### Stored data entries
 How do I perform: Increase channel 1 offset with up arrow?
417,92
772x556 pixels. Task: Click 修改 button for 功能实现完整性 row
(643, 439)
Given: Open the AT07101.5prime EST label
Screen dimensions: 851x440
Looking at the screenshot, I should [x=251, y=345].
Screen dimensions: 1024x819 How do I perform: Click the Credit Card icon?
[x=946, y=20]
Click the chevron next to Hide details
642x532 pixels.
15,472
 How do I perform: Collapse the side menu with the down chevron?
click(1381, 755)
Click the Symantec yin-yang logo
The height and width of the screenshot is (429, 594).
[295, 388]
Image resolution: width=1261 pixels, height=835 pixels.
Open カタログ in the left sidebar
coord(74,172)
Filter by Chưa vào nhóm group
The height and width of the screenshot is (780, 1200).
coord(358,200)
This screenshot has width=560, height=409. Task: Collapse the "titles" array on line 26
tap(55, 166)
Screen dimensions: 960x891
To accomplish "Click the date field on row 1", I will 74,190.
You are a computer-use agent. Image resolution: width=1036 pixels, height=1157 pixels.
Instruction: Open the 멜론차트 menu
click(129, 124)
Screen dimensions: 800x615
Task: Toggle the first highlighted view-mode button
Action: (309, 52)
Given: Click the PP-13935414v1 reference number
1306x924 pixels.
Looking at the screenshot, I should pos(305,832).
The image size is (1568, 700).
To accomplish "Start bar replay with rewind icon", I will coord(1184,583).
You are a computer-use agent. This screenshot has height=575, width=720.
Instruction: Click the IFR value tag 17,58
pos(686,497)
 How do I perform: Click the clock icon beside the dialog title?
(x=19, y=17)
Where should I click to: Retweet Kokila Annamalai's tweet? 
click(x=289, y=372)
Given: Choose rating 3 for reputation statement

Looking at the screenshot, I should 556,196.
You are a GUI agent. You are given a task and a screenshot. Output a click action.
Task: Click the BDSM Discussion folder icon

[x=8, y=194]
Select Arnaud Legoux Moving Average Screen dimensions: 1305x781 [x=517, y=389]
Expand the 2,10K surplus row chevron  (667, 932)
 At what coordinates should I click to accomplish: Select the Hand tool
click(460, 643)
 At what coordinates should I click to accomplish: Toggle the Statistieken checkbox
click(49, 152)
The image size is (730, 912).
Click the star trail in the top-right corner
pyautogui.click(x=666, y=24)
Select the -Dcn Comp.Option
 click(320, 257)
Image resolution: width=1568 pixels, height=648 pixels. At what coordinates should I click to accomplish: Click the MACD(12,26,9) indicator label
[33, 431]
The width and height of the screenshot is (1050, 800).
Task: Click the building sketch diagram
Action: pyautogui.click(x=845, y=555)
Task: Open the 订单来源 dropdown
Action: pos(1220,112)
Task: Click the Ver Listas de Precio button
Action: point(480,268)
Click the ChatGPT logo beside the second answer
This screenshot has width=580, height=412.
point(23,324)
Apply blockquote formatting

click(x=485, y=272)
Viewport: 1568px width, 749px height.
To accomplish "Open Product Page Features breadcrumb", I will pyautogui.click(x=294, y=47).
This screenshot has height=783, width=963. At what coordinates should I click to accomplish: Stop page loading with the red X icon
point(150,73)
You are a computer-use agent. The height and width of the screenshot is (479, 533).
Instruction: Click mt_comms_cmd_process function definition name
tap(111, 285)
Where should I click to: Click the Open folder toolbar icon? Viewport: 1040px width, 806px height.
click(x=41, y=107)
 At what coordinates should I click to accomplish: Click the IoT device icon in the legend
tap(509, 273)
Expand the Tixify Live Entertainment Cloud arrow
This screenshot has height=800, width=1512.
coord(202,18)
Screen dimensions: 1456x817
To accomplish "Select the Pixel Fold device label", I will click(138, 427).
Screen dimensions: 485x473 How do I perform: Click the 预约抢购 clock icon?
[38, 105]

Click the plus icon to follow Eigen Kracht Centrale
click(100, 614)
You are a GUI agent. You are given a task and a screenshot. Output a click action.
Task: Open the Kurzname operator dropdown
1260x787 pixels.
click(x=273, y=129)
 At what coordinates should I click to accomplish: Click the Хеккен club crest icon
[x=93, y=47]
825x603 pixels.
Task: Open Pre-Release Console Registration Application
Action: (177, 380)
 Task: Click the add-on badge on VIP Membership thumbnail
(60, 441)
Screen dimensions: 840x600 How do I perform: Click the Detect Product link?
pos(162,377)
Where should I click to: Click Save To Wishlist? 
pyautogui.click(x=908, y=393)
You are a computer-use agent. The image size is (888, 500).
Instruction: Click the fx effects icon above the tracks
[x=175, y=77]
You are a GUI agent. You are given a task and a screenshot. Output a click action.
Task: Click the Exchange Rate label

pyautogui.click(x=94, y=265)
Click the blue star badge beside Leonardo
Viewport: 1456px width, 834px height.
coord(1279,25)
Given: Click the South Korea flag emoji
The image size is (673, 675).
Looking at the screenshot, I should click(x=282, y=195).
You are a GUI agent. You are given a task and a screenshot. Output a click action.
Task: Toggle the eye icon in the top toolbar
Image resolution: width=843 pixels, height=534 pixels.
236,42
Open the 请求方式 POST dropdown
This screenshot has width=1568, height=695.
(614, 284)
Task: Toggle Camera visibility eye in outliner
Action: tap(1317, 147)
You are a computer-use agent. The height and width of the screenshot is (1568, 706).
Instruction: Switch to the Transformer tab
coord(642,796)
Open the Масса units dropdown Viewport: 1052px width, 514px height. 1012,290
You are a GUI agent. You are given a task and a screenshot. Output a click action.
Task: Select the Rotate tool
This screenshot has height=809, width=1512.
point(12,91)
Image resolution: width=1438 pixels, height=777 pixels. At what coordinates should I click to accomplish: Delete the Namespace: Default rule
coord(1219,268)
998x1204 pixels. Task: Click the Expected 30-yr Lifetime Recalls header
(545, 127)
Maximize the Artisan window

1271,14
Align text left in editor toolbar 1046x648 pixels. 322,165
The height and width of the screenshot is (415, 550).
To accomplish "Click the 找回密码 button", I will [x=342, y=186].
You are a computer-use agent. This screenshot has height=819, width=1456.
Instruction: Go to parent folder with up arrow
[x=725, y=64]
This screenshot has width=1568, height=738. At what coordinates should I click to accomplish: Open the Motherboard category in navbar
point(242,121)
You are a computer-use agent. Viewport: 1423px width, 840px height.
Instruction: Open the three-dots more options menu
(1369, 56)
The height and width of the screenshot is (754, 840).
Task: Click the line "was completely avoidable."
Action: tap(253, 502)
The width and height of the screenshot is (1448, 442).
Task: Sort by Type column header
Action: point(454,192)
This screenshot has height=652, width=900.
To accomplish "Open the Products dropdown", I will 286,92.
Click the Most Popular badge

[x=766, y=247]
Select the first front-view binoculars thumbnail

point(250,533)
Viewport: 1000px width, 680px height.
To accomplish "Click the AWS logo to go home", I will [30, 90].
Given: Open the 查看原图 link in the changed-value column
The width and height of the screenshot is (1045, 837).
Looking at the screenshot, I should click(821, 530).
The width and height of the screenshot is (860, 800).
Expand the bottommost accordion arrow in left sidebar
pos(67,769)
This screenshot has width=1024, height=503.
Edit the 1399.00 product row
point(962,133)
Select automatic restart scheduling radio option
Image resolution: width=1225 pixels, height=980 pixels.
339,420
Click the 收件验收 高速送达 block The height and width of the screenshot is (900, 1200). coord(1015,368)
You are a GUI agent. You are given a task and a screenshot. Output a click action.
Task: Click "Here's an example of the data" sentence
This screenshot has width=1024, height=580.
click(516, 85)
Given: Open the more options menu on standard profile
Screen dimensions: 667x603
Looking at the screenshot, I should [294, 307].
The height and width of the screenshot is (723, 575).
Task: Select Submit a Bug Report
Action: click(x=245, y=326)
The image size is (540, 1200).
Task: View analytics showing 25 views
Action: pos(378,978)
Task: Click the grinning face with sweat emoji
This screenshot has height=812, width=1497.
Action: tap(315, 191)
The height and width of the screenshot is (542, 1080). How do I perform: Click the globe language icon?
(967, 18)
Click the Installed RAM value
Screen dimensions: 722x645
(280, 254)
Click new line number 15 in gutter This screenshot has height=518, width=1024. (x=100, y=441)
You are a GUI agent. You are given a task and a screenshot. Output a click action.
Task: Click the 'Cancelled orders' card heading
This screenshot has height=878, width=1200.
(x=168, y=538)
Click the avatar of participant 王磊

### PROBLEM DETAILS
The lines above from the one with "Task: Click the add-on" through the one with "Open the Масса" are to be duplicated exactly, ends included, with nothing added.

### FINISHED TASK
 Task: Click the add-on badge on VIP Membership thumbnail
(60, 441)
Screen dimensions: 840x600 How do I perform: Click the Detect Product link?
pos(162,377)
Where should I click to: Click Save To Wishlist? 
pyautogui.click(x=908, y=393)
You are a computer-use agent. The image size is (888, 500).
Instruction: Click the fx effects icon above the tracks
[x=175, y=77]
You are a GUI agent. You are given a task and a screenshot. Output a click action.
Task: Click the Exchange Rate label

pyautogui.click(x=94, y=265)
Click the blue star badge beside Leonardo
Viewport: 1456px width, 834px height.
coord(1279,25)
Given: Click the South Korea flag emoji
The image size is (673, 675).
Looking at the screenshot, I should click(x=282, y=195).
You are a GUI agent. You are given a task and a screenshot. Output a click action.
Task: Toggle the eye icon in the top toolbar
Image resolution: width=843 pixels, height=534 pixels.
236,42
Open the 请求方式 POST dropdown
This screenshot has width=1568, height=695.
(614, 284)
Task: Toggle Camera visibility eye in outliner
Action: tap(1317, 147)
You are a computer-use agent. The height and width of the screenshot is (1568, 706).
Instruction: Switch to the Transformer tab
coord(642,796)
Open the Масса units dropdown Viewport: 1052px width, 514px height. 1012,290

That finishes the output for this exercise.